Le Cameroun au panthéon des lauréats Harubuntu 2008. –

C’est Afric Aura (la voie africaine) concept mis au point par Joseph Danjie, cameraman à la Crtv, en poste à Ngaoundéré qui porte le Cameroun à cette grande fête culturelle qui a lieu à Bruxelles en Belgique le 20 octobre 2008. Comme Aron accompagnait Moïse, Vincent Ndoumbè, le réalisateur de télévision qu’on n’a plus besoin de présenter sera aux côtés de Joseph Danjie.
Harubuntu est une association dont le but est de promouvoir la coopération au développement solidaire Sud-Nord et Est-Ouest par la réalisation d’actions favorisant la reconnaissance des identités culturelles et l’échange sur pied d’égalité. Pour ce faire Harubuntu organise régulièrement un concours “des porteurs d’espoir et créateurs des richesses africaines.”
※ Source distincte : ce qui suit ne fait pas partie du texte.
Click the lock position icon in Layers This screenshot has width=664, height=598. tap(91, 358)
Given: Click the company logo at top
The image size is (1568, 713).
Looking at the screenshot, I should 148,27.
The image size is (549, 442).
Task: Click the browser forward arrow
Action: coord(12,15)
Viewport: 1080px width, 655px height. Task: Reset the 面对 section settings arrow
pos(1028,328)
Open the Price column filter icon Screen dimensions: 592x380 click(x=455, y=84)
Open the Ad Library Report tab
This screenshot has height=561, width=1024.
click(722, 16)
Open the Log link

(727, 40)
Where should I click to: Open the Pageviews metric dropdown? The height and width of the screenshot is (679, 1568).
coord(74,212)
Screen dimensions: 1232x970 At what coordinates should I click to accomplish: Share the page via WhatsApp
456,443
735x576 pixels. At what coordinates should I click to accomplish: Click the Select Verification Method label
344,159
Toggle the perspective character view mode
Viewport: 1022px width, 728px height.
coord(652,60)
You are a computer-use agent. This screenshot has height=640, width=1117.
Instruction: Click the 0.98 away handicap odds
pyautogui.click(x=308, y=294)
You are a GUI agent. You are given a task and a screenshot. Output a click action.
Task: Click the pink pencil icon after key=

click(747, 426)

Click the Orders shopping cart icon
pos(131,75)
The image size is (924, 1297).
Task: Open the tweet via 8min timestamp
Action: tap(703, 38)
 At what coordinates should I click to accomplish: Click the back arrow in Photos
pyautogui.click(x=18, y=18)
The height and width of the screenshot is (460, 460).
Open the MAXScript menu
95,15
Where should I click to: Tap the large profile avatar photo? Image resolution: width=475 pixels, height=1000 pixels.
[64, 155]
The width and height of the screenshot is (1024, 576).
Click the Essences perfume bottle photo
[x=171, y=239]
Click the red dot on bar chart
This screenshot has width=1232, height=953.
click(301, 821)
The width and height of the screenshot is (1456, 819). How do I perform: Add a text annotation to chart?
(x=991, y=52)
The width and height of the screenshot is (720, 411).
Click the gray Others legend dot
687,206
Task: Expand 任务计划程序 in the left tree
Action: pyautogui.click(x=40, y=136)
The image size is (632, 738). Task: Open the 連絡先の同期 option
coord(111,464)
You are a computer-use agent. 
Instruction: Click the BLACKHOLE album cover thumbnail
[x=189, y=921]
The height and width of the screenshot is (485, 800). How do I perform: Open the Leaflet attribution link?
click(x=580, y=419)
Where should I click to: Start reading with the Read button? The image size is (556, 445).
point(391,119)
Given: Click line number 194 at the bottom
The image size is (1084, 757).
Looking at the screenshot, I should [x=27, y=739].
Afric Aura, c’est 52 tableaux sur le même nombre de thèmes et sur les perspectives africaines face à la mondialisation. Ils vont du berceau de l’Humain au rêve africain en passant par féminité plurielle, à la croisée des destins, trace de sacré, l’art en solidarité, justice et paix, génération de gagneurs, du grenier à la banque… Et chacun des tableaux a une explication instructive ou émouvante.
Afric Aura, c’est surtout un titre composé : Africa, le continent, et Aura, cette force vitale qui entoure chaque chose ou une personne et qui n’est pas toujours visible à l’œil nu. Ces deux termes, selon Joseph Danjie ont été assemblés pour “suggérer la dimension d’un rayonnement tel celui d’un continent comme l’Afrique”.
Afric Aura qui puise ses origines à travers une exposition de tableaux réalisés par des étudiants de l’Université de Ngaoundéré a inspiré à son tour des étudiants de l’Université de Massachusetts qui ont réalisé Americ Aura. Comme jadis la force, la sueur et le sang des Africains ont contribué à édifier l’Amérique, des Africains ont servi de muse aux Américains. La globalisation en marche par le biais de l’art.